Windows 7 switcharoo

· by Steve · Read in about 4 min · (794 Words)

Spring is usually a time of change, and I finally got a gap in my schedule where I could wipe my primary Windows machine and install Windows 7 (64-bit). It’s had XP on it for years - my experience with Vista on secondary test machines quashed any desire to ‘upgrade’ my primary work environment, and despite owning Windows 7 for some months a number of things have stopped me installing it, from lack of driver support for my office wifi-connected all-in-one printer / scanner, to work commitments where I couldn’t afford to take the time out to reinstall and set up several complex environments.

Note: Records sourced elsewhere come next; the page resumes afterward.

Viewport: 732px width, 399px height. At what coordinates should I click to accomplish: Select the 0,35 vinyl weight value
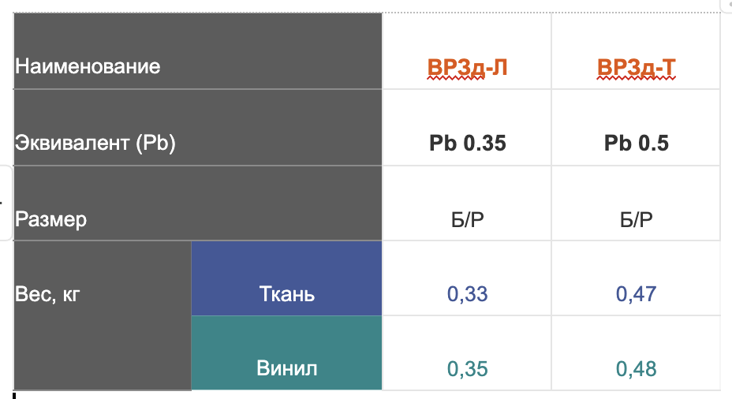(467, 369)
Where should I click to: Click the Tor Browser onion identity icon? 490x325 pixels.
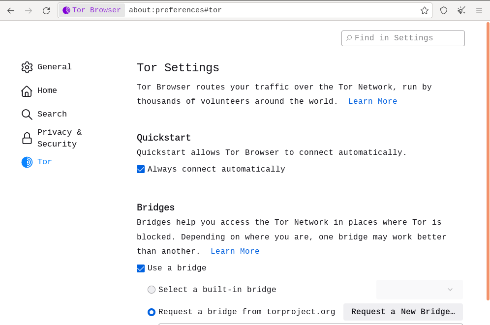[x=66, y=10]
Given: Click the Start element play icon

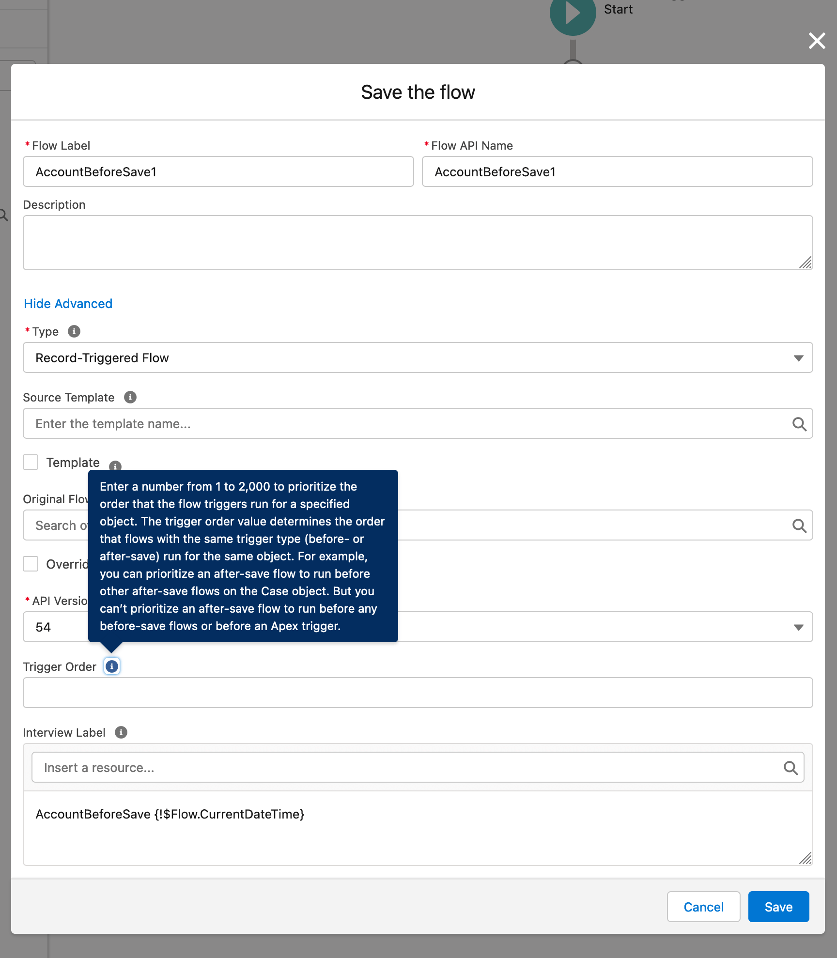Looking at the screenshot, I should (573, 14).
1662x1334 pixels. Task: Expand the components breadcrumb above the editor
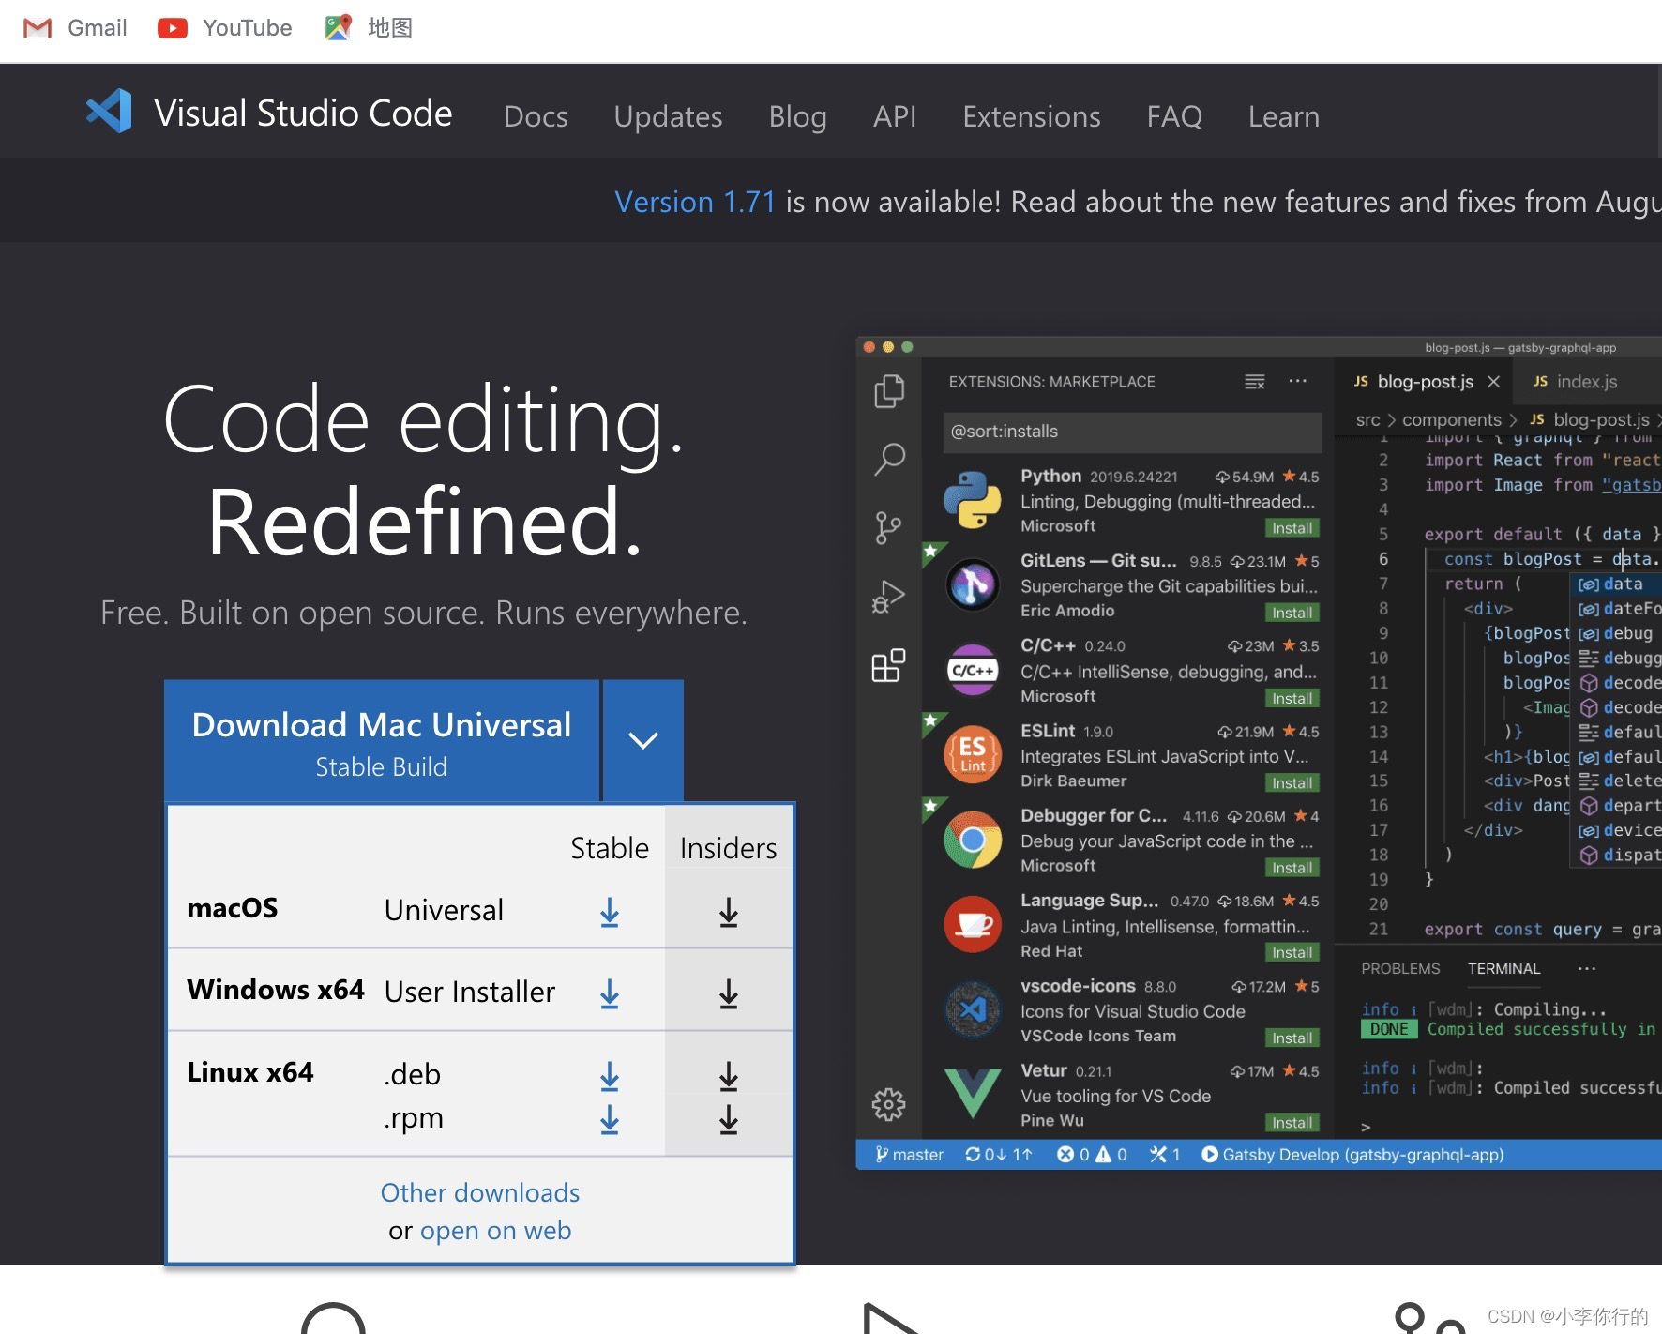pos(1452,419)
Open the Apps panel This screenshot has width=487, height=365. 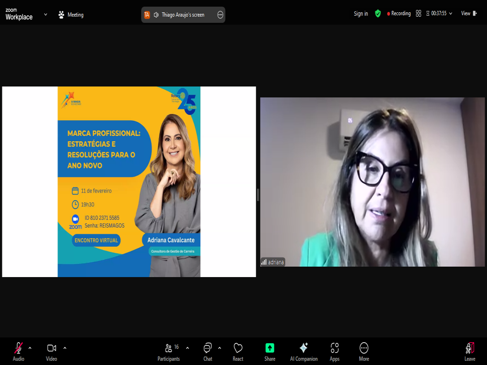[x=335, y=351]
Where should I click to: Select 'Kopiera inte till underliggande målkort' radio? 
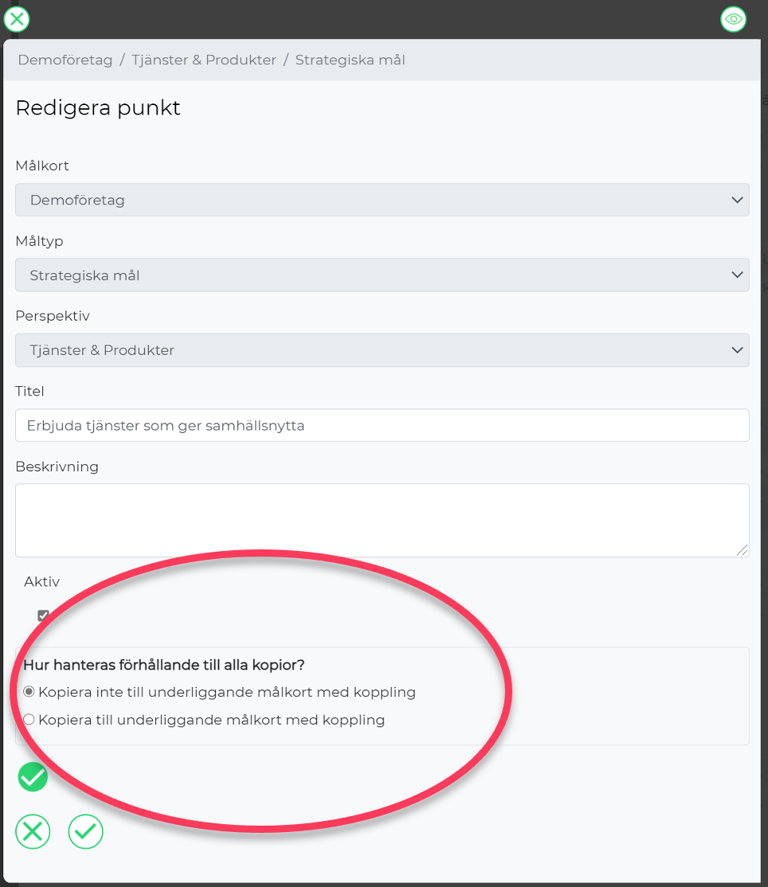coord(29,692)
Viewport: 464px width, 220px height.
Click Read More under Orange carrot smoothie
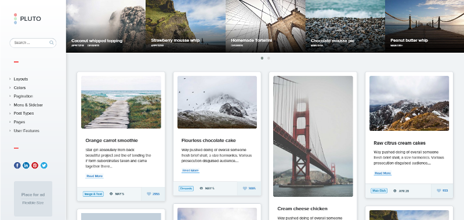tap(95, 176)
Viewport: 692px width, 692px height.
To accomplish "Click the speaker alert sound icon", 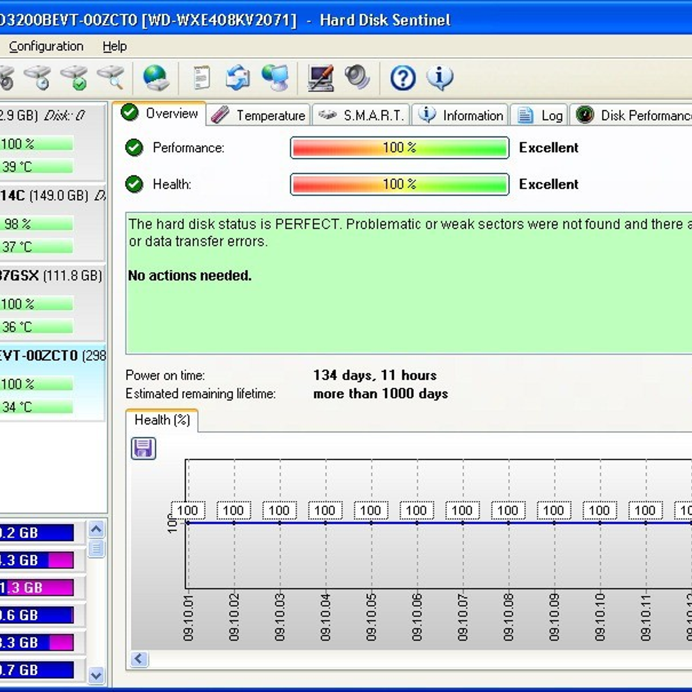I will tap(357, 78).
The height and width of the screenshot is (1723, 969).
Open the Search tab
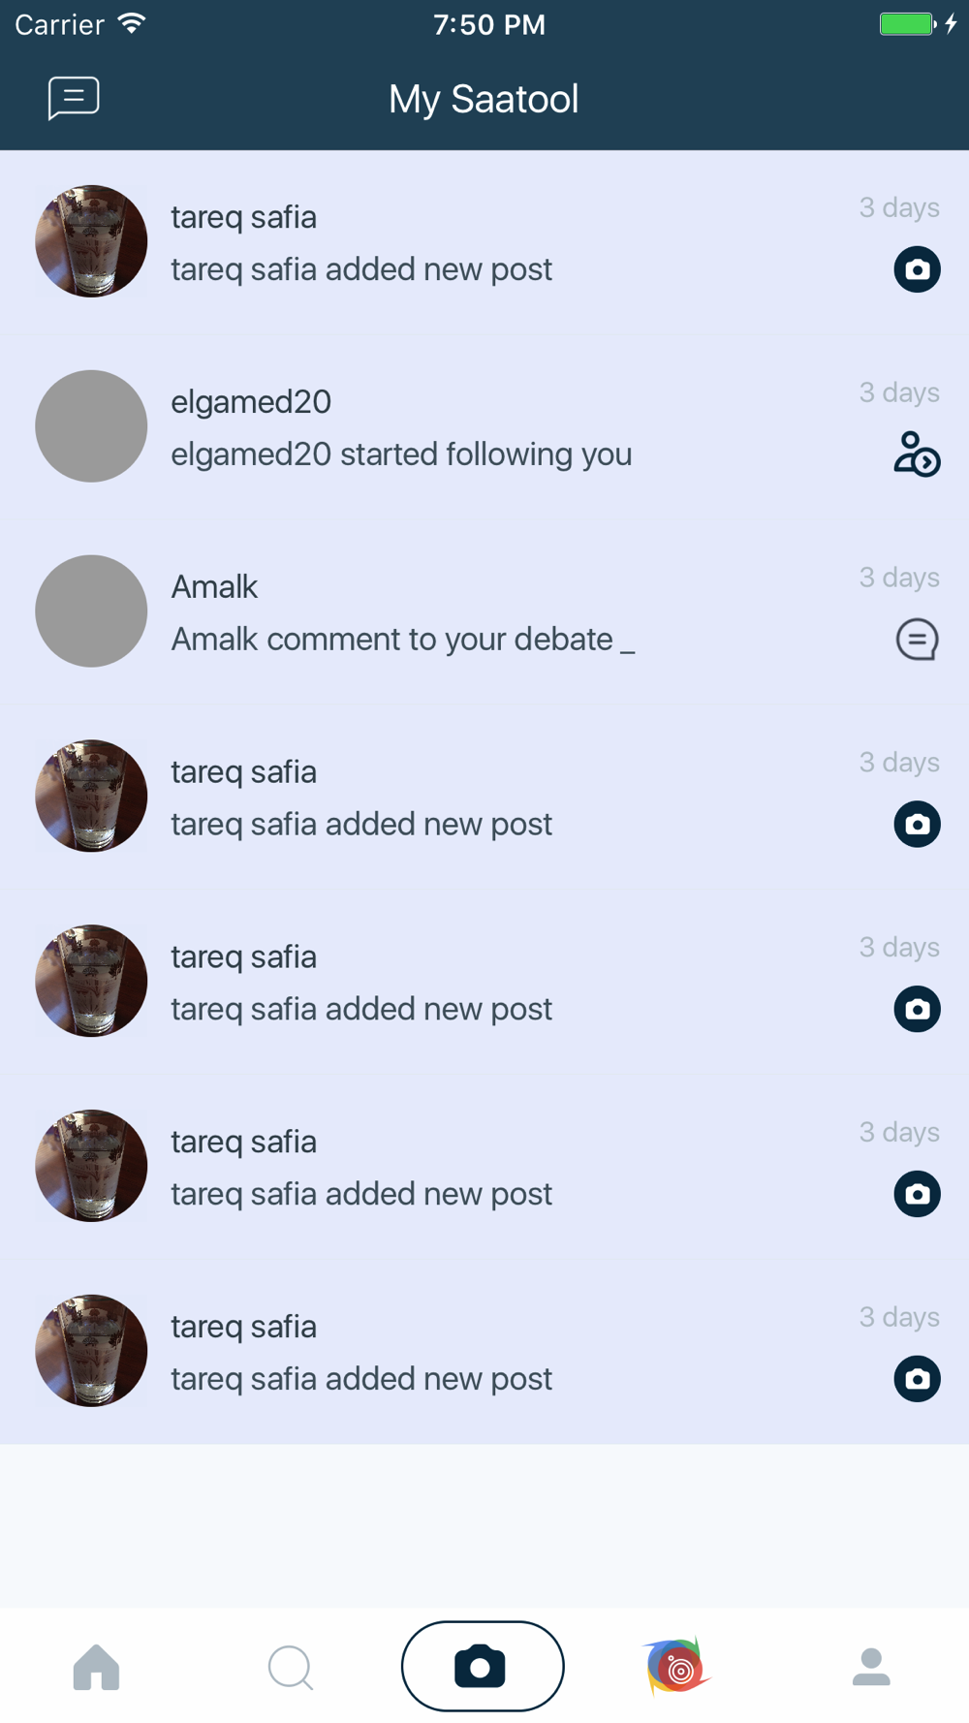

So, as someone who hated Vista, what are my impressions? It’s actually pretty good. It’s not perfect, but it’s definitely better than what came before, which is exactly what I expect from an upgrade (and exactly what Vista didn’t deliver). Things I like:

  • Taskbar - clearly inspired by the OS X Dock, but adds some features of its own too like the jump lists and window previews. I’d prefer if clicking the button when there are multiple windows open switched to the last one you had been using, instead of forcing you to pick one, but on the whole it works well.
  • Windows Update gets out of my face - Vista’s Windows Update was a dog, while it was kicking in it sucked resources like a bastard and threw off any performance testing I was doing, sometimes for long periods (made worse perhaps by the fact that I didn’t use Vista that much). The new one seems much lighter.
  • Responsive - they say they’ve improved the parallelism in many systems, and it certainly feels like it. The same machine feels faster on Windows 7, compared to feeling slower in Vista.
  • Libraries - these are like customising your sidebar in OS X’s finder, but add more features like grouping and collection searching. Nice.
  • Devices & Printers - when I looked at this view and saw that it came up with photos of my exact mouse, printer etc, without any specific drivers etc installed apart from the base system, I thought that was pretty cool. It’s actually a useful view in practice too, but the pictures made me grin, because I’m shallow. But then, if you don’t smile at least once when you use an OS for the first time, something is wrong on the usability side.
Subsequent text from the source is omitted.